##### DATASET ENTRIES #####

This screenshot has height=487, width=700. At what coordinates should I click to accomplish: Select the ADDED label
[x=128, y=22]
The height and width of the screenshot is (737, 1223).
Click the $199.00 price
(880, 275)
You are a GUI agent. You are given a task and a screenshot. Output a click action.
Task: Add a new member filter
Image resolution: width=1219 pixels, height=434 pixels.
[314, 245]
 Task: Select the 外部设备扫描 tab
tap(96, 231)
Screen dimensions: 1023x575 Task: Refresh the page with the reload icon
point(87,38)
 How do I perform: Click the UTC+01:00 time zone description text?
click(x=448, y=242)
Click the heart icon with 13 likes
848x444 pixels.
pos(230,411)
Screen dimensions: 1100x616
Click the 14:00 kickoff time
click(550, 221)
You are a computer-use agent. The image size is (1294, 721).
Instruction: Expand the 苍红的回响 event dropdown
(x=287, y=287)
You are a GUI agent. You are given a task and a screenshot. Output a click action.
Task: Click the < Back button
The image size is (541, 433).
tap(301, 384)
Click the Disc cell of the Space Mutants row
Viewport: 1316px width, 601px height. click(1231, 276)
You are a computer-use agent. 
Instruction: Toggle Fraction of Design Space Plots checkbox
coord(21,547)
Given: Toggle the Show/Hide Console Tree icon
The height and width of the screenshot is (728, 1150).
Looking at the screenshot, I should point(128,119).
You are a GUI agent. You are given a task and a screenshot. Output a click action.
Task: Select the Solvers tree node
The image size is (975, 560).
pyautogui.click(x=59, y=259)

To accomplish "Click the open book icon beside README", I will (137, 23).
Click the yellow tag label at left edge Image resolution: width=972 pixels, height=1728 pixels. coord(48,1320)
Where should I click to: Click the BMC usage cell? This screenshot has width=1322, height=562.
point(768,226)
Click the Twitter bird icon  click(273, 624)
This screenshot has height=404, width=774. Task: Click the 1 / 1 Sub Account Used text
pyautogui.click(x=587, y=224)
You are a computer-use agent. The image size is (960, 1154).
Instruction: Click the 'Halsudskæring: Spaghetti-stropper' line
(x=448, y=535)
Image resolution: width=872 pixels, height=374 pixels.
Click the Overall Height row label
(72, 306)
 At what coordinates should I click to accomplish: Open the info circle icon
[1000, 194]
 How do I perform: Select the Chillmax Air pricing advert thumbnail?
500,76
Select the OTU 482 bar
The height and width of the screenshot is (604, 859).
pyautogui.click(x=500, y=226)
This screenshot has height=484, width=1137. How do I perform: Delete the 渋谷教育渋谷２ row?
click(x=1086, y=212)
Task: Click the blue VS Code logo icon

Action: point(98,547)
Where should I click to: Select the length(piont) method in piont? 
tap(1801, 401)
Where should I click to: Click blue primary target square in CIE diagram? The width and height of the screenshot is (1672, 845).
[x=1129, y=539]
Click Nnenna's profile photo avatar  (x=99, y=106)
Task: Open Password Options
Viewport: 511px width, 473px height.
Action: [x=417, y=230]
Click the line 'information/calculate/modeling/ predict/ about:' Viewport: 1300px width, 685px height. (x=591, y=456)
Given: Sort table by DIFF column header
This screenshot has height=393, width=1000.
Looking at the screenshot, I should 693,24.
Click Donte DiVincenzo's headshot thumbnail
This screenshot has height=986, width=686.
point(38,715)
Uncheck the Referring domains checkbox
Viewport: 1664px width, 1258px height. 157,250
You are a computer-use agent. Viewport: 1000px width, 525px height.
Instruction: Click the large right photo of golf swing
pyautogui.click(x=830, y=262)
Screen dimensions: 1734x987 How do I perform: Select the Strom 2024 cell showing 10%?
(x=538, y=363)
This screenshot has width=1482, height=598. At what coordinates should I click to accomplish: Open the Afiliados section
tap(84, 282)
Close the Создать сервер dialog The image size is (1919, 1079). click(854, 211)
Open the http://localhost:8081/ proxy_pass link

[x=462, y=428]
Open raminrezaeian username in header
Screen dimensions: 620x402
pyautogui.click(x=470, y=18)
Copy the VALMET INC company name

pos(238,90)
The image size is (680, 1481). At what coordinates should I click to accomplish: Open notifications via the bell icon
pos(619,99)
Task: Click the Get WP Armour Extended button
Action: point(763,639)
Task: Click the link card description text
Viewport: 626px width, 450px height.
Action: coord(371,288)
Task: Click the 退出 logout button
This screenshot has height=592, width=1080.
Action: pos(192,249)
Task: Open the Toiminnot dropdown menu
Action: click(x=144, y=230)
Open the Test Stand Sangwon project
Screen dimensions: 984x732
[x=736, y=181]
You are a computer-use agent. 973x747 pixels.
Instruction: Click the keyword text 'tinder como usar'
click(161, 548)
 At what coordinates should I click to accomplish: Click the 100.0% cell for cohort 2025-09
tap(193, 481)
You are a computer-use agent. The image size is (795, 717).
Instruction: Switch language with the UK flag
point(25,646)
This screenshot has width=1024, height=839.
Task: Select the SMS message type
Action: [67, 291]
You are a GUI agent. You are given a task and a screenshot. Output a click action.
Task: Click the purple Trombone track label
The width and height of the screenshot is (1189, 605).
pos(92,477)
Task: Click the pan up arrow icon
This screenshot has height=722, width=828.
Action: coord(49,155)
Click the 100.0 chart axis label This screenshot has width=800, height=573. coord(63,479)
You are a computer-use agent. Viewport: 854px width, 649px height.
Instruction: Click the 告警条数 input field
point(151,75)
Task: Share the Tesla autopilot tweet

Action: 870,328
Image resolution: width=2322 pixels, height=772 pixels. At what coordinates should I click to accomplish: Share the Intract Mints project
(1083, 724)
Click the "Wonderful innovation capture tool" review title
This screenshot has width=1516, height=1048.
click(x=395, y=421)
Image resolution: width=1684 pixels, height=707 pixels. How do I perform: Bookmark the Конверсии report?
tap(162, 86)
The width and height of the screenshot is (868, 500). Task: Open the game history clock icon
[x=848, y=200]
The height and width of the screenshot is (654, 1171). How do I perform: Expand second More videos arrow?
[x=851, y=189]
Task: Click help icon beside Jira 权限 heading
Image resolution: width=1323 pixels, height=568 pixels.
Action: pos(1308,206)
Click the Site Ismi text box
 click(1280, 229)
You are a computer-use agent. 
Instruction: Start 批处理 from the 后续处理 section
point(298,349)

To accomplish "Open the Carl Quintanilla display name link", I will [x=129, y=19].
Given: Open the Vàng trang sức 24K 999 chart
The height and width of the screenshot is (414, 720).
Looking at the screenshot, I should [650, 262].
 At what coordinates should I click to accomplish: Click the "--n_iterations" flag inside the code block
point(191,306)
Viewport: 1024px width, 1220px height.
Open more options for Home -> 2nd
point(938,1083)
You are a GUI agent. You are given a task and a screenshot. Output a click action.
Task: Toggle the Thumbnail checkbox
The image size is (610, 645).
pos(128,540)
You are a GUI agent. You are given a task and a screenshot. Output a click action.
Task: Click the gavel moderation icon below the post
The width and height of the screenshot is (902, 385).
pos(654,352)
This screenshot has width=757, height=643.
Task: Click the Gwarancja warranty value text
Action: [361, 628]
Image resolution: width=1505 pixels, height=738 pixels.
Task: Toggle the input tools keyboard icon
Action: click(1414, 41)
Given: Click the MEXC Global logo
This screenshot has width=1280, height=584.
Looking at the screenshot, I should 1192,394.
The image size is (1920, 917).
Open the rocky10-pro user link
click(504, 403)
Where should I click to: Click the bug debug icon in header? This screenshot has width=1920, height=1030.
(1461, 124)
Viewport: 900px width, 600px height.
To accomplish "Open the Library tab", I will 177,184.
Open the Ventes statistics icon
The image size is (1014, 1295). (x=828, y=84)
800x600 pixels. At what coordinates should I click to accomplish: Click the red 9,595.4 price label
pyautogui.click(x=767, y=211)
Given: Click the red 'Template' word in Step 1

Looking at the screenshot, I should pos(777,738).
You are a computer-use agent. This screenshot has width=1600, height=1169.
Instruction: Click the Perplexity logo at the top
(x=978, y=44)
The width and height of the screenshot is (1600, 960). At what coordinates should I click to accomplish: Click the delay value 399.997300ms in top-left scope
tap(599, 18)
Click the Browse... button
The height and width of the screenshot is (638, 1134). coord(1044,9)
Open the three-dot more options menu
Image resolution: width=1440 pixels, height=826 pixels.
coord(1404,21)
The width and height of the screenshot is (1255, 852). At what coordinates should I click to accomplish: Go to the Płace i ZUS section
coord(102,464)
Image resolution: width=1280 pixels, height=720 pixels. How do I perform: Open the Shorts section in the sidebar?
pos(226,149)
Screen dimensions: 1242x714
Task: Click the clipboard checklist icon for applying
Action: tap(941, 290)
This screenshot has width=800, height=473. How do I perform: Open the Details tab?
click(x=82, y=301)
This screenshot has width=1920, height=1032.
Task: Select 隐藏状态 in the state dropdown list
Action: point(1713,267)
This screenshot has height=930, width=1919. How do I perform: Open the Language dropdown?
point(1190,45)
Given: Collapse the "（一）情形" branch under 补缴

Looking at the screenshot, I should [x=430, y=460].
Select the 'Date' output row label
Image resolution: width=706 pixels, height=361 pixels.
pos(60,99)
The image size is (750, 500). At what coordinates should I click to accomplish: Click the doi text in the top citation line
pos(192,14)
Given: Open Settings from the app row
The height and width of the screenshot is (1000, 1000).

#####

DESCRIPTION OF THE TASK: How many lines of the listing hold the string "beside"? Give the number alone.

EXPECTED ANSWER: 2